What you have to do:
Format the stretch of records from the line containing "Where should I click to: Expand the Share" through the line containing "(x=1242, y=610)" as a two-column CSV with the columns text and answer. Give one row per record, and put each value in a single quoted field with any line breaks replaced by spaces.

Data rows:
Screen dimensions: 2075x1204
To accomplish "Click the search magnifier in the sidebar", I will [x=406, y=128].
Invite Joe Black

...

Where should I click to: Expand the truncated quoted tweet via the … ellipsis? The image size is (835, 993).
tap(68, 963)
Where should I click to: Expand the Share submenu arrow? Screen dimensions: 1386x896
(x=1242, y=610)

Written answer:
text,answer
"Where should I click to: Expand the Share submenu arrow? Screen dimensions: 1386x896","(x=1242, y=610)"